Los padres de ese primer paciente llegaron a recibir la noticia y no pudieron ver a su hijo, Alejandra los acompañó lo que más pudo en su dolor y respondió sus preguntas. El trayecto de esos padres no terminaba ahí, ahora a ellos les correspondía ir a urgencia y tomarse el examen PCR para saber si también portaban el virus.
Inmediatamente después, Alejandra tuvo que ir al piso de arriba a dejar registro de que una cama se había desocupado en la UCI. No pasaron ni diez minutos y ya necesitaban usar esa misma cama en donde el joven acababa de morir.
“Yo pensaba que podría haber sido aún peor, si hubiésemos tenido que trasladarlo a otro hospital y él hubiese muerto en el camino o en otro lugar, ni siquiera sus padres habrían podido conversar con el médico para saber lo que realmente pasó”, afirma.
La enfermera actualmente vive con dos personas de riesgo, su papá y su mamá. Su padre es adulto mayor y su mamá tiene una enfermedad crónica, razón por la cual volver a su casa todos los días se vuelve preocupante. “Me sentiría más tranquila, y podría llegar menos angustiada, si supiera que al menos estoy colaborando de alguna manera a reducir el riesgo que significo para mi familia. Quiero que esto se acabe”, afirma afectada. Para ella no es fácil perder pacientes y además saber pone en riesgo a todos sus cercanos. Añora poder salir a trabajar sin miedo.

Trabajar con adultos mayores
Rodolfo Cuevas (37) es paramédico para el Servicio Nacional del Adulto Mayor (SENAMA), por lo que le ha tocado trabajar directamente con pacientes que tienen Covid-19. Afirma que necesita protegerse a sí mismo, a su familia y a los pacientes con los que trabaja, por lo que, de ser aceptado como voluntario, no dudaría en participar de la muestra.
Los adultos mayores tienen los más altos registros de muerte y complicaciones derivadas del coronavirus. No todos sobreviven para contarlo y Rodolfo Cuevas debe lidiar con eso a diario. El paramédico llega todos los días a su casa, se quita los zapatos en la entrada e inmediatamente se va a la ducha. Luego agarra toda la ropa que usó y la echa en una bolsa plástica bien sellada, que después deja en la terraza de su departamento para finalmente meterla a la lavadora. Después, vuelve a lavarse las manos minuciosamente. Vive con su familia y hay niños, por lo que toma todas las precauciones posibles para no contagiarlos.

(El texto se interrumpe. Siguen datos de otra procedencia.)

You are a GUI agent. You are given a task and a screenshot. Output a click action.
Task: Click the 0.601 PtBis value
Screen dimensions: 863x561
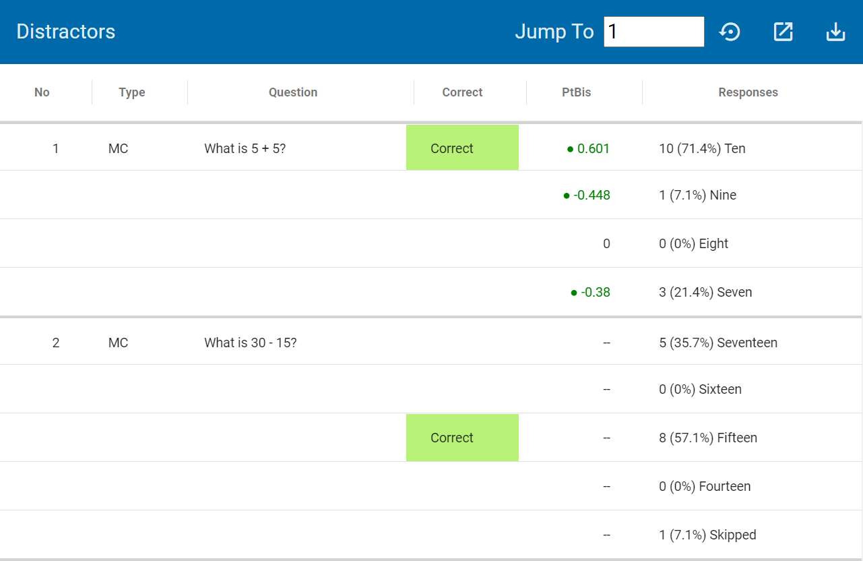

Para trabajar usa doble guantes, una mascarilla NK95 que filtra hasta en un 95% el virus, un protector facial, una pechera plástica, un overol desechable y un protector de calzado. En el hogar de ancianos donde trabaja en Villa Alemana, la mayoría de los adultos mayores están contagiados.
La semana pasada, uno de sus funcionarios dio positivo y por normativa todos los paramédicos tuvieron que irse a cuarentena. De 12 adultos mayores, ocho terminaron contagiados. “Un adulto mayor va a un hogar a pasar sus últimos años y generalmente, están postrados en una cama. Nosotros tratamos de darles todo para que tengan una mejor vida. Enfrentar lo que les queda de vida con coronavirus hace que todo sea mucho peor”, expresa Rodolfo convencido de la importancia de ayudar a encontrar una cura para el virus.